Needless to say, backups should be considered a cornerstone of your server security policy. There are a number of tools which can help us with this, but I wanted to cover one very simple and fundamental command line tool to begin with, tar.
Tar is an acronym for tape archive, and has been one of the basic inbuilt linux tools for the longest time. What it does is take a collection of files, or directories, and combine them all into a single file, called a tarball. Tar does not compress the files, so it is usually used with another compression tool for this. There are a number of tools to choose from, gzip, bzip2, 7zip, rzip, etc., and the tradeoffs to consider are the compression ratio versus time, i.e. that is how well the tar file can be compressed down, giving you a smaller file, against how long it will take to compress & decompress. Below is a graphic demonstrating this principle.

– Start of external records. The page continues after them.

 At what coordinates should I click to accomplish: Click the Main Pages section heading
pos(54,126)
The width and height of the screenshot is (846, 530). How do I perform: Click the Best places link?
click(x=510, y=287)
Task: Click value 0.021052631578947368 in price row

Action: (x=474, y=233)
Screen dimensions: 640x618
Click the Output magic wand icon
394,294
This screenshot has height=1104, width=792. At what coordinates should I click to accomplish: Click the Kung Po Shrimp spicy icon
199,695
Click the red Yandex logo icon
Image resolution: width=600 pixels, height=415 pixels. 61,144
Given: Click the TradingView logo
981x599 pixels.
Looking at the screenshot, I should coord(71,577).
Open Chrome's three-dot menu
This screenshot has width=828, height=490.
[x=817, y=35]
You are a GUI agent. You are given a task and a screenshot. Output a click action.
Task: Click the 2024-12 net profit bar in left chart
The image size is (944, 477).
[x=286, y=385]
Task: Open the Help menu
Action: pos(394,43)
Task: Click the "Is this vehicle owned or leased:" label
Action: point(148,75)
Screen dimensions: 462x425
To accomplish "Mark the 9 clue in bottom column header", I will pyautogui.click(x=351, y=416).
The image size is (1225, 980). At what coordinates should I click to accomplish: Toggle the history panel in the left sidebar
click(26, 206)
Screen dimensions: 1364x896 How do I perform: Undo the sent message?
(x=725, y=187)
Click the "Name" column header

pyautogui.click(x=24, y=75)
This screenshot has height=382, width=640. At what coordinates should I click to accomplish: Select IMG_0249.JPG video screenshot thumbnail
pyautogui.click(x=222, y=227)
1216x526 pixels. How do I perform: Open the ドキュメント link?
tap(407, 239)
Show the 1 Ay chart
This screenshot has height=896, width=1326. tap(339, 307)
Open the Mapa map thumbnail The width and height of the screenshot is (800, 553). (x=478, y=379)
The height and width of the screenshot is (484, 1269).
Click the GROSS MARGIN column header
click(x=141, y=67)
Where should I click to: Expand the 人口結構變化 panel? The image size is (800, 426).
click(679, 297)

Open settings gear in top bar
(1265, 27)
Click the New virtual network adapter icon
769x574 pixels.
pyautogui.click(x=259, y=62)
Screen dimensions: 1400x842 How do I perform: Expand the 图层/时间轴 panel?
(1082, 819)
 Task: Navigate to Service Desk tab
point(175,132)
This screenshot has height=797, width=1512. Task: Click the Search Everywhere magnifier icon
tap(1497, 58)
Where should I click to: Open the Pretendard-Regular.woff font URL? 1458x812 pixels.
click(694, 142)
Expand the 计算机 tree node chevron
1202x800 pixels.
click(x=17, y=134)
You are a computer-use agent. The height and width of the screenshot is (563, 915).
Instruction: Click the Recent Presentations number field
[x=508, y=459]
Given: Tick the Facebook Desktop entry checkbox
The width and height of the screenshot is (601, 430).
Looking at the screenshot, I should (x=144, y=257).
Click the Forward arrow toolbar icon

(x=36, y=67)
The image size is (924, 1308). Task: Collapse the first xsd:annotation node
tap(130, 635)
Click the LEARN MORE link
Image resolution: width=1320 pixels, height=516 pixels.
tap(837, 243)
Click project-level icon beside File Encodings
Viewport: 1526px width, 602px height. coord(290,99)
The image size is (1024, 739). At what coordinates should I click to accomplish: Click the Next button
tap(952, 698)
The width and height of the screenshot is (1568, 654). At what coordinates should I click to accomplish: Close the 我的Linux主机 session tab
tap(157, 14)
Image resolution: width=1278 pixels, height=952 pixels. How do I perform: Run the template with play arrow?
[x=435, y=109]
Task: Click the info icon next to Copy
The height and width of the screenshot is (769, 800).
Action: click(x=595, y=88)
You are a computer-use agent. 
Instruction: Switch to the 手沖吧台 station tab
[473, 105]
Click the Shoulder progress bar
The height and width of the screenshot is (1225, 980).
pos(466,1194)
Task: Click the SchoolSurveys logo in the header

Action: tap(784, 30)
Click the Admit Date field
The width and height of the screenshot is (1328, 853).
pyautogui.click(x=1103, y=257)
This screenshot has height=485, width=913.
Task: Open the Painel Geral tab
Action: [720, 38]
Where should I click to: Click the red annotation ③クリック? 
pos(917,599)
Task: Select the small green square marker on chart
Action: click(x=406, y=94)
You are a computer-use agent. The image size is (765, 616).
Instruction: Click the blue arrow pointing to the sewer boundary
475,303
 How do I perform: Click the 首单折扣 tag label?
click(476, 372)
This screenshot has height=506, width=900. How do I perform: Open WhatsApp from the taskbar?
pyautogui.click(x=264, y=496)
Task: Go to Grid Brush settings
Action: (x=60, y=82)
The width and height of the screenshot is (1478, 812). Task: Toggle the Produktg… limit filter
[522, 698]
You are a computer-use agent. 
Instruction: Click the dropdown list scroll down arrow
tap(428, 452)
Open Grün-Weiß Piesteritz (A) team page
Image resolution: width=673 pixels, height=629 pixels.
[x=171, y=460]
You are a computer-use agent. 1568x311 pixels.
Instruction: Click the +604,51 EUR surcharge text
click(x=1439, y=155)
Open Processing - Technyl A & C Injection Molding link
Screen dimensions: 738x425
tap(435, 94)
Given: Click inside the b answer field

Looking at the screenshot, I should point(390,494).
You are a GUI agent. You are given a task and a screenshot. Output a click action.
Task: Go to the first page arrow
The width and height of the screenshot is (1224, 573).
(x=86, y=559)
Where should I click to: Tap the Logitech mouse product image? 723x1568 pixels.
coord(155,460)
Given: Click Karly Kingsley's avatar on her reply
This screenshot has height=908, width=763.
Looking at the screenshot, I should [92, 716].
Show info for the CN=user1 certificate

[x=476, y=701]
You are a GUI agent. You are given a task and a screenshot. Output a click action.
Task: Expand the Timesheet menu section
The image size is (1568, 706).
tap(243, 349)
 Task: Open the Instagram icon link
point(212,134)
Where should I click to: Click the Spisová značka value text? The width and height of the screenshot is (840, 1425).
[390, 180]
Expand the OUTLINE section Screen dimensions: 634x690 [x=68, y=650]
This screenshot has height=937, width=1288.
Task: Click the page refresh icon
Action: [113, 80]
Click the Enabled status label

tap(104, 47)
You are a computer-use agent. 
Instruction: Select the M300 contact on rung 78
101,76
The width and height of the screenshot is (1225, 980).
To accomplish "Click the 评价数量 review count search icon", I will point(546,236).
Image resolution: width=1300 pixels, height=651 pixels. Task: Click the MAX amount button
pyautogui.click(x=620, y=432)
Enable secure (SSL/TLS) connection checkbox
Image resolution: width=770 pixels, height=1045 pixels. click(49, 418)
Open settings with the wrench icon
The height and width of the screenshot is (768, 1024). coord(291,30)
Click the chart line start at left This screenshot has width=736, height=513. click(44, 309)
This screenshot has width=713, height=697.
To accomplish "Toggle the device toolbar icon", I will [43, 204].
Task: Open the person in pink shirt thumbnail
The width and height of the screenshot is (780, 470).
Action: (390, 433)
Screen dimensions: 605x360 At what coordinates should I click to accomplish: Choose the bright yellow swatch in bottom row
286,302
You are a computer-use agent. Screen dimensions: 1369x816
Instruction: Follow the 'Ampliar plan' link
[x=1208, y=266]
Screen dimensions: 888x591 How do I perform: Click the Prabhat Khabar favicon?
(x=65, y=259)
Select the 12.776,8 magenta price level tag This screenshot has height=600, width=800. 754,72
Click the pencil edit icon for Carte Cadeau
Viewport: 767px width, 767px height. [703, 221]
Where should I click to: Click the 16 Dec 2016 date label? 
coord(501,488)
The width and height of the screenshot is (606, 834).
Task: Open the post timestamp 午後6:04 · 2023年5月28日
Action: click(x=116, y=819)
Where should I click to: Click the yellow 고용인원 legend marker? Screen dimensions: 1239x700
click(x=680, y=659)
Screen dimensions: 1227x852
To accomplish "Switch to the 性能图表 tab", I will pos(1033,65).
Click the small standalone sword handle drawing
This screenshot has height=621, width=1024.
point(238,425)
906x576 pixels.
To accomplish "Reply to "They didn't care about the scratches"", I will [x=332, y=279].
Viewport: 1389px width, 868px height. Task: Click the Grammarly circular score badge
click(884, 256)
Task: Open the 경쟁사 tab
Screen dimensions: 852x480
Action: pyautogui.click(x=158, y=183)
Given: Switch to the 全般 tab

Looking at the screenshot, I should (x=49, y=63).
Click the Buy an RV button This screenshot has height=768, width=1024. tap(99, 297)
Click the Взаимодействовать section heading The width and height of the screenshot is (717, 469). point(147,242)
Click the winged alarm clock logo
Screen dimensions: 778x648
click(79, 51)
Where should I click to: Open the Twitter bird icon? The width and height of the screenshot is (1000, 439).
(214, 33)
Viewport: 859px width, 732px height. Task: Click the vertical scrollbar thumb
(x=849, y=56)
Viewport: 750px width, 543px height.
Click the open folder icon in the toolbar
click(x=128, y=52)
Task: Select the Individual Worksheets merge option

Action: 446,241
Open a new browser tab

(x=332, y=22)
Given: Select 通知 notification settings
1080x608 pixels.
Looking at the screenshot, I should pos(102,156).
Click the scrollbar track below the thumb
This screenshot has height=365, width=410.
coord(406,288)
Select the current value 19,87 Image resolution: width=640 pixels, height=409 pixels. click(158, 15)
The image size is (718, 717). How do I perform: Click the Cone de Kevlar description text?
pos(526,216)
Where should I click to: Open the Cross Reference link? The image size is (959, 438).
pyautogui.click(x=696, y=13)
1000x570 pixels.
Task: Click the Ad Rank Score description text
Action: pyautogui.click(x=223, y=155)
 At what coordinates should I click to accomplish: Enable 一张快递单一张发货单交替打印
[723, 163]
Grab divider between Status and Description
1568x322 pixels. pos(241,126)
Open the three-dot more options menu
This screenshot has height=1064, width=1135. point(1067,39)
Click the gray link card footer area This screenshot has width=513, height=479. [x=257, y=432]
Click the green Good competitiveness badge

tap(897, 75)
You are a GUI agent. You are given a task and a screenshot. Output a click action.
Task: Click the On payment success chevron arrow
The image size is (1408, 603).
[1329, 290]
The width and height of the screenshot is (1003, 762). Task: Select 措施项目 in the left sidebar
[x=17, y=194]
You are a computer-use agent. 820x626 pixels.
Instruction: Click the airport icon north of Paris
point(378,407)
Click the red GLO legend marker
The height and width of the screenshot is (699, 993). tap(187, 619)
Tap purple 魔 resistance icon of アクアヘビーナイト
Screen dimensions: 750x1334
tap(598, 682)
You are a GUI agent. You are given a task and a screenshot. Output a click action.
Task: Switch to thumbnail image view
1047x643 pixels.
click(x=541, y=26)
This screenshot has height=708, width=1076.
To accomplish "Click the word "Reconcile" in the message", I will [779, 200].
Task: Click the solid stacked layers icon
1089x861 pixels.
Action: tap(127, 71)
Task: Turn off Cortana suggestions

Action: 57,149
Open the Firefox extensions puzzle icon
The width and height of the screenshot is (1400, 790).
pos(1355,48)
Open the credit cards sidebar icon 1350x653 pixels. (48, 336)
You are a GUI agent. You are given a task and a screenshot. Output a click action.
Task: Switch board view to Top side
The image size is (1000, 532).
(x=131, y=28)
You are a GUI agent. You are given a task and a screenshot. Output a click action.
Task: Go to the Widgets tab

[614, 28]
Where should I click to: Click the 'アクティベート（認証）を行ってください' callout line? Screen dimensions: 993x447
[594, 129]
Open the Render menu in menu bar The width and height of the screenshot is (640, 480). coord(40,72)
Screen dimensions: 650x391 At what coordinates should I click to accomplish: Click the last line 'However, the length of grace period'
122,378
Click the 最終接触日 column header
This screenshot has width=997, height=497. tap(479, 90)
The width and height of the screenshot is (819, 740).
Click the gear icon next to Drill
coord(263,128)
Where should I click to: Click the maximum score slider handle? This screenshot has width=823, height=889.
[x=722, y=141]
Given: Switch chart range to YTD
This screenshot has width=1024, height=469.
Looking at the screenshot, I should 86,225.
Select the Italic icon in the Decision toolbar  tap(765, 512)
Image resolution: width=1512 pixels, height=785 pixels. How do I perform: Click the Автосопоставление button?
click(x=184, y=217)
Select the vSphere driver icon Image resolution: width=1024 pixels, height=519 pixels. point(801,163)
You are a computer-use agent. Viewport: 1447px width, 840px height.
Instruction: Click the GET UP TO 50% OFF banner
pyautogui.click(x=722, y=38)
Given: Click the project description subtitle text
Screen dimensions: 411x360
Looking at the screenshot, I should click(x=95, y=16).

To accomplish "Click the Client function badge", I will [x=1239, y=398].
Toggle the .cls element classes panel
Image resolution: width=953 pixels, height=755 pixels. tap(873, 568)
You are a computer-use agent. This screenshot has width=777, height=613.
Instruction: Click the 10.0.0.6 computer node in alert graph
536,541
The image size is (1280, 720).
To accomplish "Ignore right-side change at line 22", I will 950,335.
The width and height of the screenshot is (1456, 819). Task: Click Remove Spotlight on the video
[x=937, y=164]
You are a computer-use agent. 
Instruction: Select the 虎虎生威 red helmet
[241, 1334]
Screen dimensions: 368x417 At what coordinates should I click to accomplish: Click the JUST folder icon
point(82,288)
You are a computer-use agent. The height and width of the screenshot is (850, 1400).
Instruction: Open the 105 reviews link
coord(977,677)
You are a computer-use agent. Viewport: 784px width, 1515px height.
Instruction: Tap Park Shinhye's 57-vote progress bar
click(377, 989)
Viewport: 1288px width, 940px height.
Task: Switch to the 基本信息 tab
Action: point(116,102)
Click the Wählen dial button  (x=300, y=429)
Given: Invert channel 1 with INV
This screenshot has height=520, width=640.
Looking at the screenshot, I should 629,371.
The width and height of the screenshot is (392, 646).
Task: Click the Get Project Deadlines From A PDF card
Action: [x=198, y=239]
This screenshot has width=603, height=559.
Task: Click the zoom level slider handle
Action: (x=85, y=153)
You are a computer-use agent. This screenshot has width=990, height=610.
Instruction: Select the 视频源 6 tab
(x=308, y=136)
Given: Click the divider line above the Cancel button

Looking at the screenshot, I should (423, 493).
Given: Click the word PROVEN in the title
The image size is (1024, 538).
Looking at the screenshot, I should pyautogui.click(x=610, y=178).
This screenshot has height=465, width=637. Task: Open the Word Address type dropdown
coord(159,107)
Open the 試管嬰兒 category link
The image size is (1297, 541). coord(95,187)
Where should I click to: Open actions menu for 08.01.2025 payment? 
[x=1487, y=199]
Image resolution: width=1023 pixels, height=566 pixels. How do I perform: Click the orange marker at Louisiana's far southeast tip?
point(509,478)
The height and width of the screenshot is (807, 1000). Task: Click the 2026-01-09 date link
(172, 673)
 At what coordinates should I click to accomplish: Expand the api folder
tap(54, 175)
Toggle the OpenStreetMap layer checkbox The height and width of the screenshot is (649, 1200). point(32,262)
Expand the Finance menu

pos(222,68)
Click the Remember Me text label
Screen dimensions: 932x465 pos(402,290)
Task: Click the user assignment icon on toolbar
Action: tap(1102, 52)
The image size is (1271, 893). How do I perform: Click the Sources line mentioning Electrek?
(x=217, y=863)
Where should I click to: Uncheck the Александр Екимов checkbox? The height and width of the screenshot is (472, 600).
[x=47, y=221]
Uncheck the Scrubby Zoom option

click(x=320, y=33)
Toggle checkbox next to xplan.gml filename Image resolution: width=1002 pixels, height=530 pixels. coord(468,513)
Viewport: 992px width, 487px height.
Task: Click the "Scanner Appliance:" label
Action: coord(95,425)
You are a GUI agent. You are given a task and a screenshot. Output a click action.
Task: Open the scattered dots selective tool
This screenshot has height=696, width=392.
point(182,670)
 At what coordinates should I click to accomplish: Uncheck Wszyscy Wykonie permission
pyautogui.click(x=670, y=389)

For our purposes, I am going to use the well-established gzip compression tool. To begin with, I am going to tar the home directory into a file called home_files.tar. Move to the /tmp directory and run tar with the ‘cvzf’ flags. This specifies that you want to create a tarball (c), enable verbose mode (v), using gzip compression (z) and you are specifying the file name (f):
cd /tmp tar cvzf home_files.tar.gz /home/jupiter
To exclude specific file types, music files (.mp3) for instance, you would add the –exclude parameter:
tar czvf home_files.tar.gz /home/jupiter --exclude='mp3'
You can then move this file to a USB drive or back it up to your Amazon S3 share.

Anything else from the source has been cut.